Congresswomen consistently outperform their male counterparts on several measures of job performance, according to a recent study by University of Chicago scholar Christopher Berry.

The research comes as the 112th Congress is sworn in this month with 89 women, the first decline in female representation since 1978. The study authors argue that because women face difficult odds in reaching Congress – women account for fewer than one in six representatives – the ones who succeed are more capable on average than their male colleagues.

Women in Congress deliver more federal projects to their home districts than men do, even when controlling for such factors as party affiliation and ideology, according to the research by Berry, Assistant Professor in the Harris School of Public Policy Studies, and his former student Sarah Anzia, MPP '07, now a doctoral student at Stanford University. Congresswomen also sponsor and co–sponsor more legislation than their male counterparts, the authors found. The study has recently been accepted for publication at the American Journal of Political Science.

The authors interpret their findings as a by–product of voter discrimination against female candidates. When women confront such bias, only the most talented, politically ambitious females will attempt to run for office, and voters will tend to elect the most highly capable women. Because of one or both of these factors, the women elected will on average be higher performing than their male colleagues.

"Women run for and are elected to public office at lower rates than men. This might be because women perceive themselves as less qualified to run than they actually are, or it might be because bias against women in the electorate produces a barrier to entry for them," Berry said. "In either case, the central implication of sex–based political selection is that the women we observe in office will, on average, outperform the men."

Since there is no direct way to measure legislator capability, the researchers measured performance in two ways. First, using Federal Assistance Award Data, a comprehensive compilation of federal domestic spending programs, the authors examined data from 1984 to 2004 showing the amount of federal program dollars that members of Congress brought to their home districts. The analysis encompassed discretionary spending, including most earmarks, but not entitlement programs or defense spending and other procurement programs.

Berry and Anzia found that congresswomen on average obtain 9 percent more in federal discretionary programs for their home districts—about $49 million per year—than congressmen, even when taking into account variables such as party affiliation, majority party status, seniority, electoral vulnerability, ideology, committee assignments, and district traits.

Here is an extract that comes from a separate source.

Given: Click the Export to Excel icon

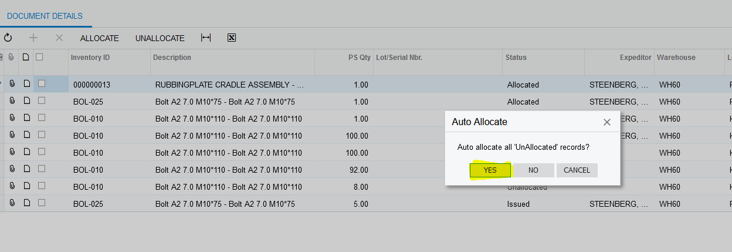Looking at the screenshot, I should point(232,38).
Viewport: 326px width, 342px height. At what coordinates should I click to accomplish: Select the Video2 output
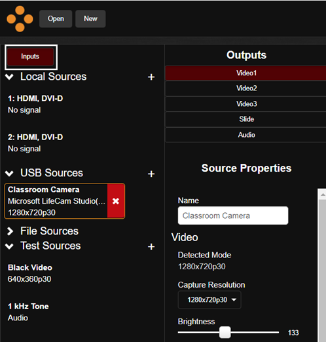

The authors also compared changes over time in spending within districts, to gauge how much a given district received when represented by a woman rather than a man. This method ensured that the estimated advantage for females was not simply a result of the types of districts they represent.

Second, the researchers examined the policymaking activities of women and men in Congress. They found that women sponsor and co–sponsor significantly more bills than men, and that bills sponsored by women get more co–sponsorship support from their colleagues. More generally, congresswomen score higher on various statistical measures of "network centrality," meaning that they have stronger networks of collaboration than their male counterparts.

"Two fundamental jobs of congressional representatives are constituency service, which includes bringing home federal projects as well as other direct work with constituents, and legislating, which means writing bills and shepherding them through the lawmaking process," said Berry. "The evidence shows that the women in Congress outperform the men on both levels."

In what they dub "the Jackie (and Jill) Robinson Effect," Berry and Anzia relate this "sex–based selection" to the experience of Jackie Robinson, the first African American to play Major League Baseball. It is not surprising that Robinson is widely considered to be one of the best players in the sport's history, argue the authors, because he had to be the best in order to overcome the racial discrimination of the time.

Similarly, women running for Congress must be more motivated and more highly qualified than their male counterparts to win a seat. In fact, the worse the voter discrimination against women, the better women from those districts fare in Congress: the researchers found that congresswomen elected in more conservative districts, where they may face greater sex–based selection, achieve even larger advantages in spending than the average congresswomen.

"We emphasize that we are not arguing that women have more innate political talent than men, nor do we claim that all female candidates outperform their male counterparts," Berry said. He pointed out that widows who enter Congress to fill their deceased husbands' seats do not outperform congressmen, possibly because they bypassed the sex–based selection of elections.

"Our theory simply identifies a connection between the economics of discrimination and models of political agency: when sex discrimination is present among voters, women must be better than their male counterparts to be elected," Berry said.